(Stored records)
-------
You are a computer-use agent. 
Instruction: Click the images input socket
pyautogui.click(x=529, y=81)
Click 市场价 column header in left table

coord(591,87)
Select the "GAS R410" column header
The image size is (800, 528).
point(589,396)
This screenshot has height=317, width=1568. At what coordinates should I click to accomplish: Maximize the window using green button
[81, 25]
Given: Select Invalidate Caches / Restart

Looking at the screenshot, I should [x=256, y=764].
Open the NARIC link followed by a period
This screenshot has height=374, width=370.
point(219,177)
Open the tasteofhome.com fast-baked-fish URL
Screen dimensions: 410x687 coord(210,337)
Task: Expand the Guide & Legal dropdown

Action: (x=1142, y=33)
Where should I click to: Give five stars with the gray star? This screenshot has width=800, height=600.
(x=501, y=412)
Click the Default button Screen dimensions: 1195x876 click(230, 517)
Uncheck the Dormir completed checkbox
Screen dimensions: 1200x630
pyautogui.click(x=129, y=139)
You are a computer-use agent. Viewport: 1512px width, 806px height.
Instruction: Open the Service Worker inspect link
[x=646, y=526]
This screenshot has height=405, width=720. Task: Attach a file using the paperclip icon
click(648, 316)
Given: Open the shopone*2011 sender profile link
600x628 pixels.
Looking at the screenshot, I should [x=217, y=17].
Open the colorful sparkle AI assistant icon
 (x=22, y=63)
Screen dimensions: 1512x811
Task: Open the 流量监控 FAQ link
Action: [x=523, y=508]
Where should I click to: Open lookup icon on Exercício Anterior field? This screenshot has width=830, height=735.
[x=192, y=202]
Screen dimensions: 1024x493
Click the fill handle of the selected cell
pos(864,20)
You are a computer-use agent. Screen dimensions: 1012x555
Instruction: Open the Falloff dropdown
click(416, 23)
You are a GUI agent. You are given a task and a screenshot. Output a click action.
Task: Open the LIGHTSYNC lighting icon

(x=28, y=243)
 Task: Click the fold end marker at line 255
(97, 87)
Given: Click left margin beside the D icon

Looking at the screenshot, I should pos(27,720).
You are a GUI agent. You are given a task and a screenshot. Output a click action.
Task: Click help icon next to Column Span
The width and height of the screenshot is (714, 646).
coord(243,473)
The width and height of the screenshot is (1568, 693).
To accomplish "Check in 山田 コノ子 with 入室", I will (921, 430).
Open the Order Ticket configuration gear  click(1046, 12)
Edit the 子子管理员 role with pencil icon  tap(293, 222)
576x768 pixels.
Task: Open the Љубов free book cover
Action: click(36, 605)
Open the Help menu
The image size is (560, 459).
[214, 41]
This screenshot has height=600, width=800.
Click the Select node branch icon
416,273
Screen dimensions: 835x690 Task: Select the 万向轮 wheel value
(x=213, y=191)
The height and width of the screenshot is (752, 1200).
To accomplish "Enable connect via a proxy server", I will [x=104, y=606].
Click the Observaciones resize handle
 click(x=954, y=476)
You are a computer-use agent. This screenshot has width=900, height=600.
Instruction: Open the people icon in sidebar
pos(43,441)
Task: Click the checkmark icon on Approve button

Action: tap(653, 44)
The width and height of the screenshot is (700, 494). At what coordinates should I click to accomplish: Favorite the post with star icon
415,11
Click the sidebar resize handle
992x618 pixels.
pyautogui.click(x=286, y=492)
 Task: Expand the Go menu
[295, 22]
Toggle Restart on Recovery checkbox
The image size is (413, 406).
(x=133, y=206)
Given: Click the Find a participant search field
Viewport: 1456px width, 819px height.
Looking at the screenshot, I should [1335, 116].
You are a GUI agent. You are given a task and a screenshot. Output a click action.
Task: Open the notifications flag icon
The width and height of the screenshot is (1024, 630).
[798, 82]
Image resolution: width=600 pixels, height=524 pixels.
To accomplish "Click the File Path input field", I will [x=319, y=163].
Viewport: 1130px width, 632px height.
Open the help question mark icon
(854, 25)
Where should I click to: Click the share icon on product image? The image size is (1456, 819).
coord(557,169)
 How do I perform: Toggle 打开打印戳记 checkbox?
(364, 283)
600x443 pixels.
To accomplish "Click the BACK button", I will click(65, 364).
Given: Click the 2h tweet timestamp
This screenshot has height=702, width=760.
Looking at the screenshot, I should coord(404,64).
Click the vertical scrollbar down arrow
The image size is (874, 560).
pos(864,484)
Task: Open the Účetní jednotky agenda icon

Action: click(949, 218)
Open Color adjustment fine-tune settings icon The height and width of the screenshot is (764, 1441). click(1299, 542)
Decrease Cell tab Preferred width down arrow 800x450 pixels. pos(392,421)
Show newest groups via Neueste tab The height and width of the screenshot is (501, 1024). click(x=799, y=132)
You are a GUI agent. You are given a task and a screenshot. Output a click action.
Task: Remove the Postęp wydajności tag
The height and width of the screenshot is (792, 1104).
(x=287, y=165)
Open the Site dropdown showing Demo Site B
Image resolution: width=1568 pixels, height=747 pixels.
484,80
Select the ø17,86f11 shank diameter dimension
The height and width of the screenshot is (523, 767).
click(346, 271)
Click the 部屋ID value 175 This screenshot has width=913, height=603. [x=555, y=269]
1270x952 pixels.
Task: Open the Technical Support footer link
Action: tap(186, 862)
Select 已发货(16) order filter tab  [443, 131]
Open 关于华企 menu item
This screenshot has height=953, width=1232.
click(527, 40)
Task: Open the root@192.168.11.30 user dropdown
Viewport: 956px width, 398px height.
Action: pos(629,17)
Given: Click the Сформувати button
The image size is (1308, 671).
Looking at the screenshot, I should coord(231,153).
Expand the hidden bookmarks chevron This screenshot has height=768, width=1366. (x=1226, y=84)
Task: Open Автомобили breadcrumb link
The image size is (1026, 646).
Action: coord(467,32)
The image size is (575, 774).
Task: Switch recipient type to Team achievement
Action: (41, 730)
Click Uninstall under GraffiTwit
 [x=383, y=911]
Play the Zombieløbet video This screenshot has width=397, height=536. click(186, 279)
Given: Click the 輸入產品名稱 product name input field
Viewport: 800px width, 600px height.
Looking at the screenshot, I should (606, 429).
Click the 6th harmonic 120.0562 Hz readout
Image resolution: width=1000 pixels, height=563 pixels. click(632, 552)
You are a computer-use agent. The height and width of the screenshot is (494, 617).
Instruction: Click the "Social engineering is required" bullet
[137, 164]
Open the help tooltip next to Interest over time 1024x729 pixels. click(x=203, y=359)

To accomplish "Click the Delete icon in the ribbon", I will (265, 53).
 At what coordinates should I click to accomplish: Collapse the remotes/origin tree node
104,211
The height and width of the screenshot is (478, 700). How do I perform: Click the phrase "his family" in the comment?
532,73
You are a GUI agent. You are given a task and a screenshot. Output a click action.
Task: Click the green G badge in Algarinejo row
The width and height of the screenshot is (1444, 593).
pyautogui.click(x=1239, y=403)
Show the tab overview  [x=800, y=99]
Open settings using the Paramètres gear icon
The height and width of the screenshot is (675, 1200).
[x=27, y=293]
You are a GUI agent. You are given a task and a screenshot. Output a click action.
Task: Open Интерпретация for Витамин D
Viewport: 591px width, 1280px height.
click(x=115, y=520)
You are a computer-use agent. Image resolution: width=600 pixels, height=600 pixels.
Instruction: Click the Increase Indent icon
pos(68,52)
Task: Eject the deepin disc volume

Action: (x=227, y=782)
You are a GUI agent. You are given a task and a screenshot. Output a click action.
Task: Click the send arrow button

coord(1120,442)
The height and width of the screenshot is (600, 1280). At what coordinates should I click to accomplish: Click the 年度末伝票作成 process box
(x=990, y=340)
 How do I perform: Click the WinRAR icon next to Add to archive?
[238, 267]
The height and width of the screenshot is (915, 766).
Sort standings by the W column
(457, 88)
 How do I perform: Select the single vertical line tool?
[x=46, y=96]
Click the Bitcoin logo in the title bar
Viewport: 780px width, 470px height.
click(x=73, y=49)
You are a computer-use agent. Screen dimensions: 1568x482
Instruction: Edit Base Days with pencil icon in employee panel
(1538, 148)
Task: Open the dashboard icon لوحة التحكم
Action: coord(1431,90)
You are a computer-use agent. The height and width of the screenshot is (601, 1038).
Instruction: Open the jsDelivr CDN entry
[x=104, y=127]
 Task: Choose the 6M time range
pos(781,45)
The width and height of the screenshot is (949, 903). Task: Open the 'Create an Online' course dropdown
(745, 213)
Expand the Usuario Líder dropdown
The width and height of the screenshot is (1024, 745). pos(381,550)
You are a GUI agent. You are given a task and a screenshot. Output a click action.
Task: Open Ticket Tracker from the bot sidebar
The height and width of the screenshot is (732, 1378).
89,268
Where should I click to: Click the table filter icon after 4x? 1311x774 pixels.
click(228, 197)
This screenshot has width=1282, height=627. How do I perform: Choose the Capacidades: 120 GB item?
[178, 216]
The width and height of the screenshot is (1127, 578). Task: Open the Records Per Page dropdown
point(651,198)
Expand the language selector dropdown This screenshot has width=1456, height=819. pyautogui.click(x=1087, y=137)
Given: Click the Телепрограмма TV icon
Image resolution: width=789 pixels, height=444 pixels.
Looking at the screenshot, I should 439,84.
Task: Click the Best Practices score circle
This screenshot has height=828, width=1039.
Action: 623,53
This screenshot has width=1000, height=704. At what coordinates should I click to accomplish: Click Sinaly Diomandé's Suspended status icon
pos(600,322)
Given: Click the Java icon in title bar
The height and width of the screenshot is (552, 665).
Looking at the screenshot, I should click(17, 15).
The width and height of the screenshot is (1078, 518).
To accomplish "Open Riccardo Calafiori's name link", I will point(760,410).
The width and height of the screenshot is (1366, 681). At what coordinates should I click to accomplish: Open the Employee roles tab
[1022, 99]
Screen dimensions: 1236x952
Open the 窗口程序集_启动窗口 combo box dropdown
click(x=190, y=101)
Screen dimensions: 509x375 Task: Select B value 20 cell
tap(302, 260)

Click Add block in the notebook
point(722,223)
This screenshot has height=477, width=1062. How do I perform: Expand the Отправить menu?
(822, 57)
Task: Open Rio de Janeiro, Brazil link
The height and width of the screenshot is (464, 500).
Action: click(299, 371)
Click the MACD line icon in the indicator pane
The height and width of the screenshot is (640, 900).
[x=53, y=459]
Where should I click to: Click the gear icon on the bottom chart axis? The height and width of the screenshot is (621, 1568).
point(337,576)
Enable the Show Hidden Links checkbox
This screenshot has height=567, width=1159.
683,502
-------
*Your assignment:* Tally the lines in the records that contain the word "computer"; the answer is that number and nothing more.

*Exercise response:* 8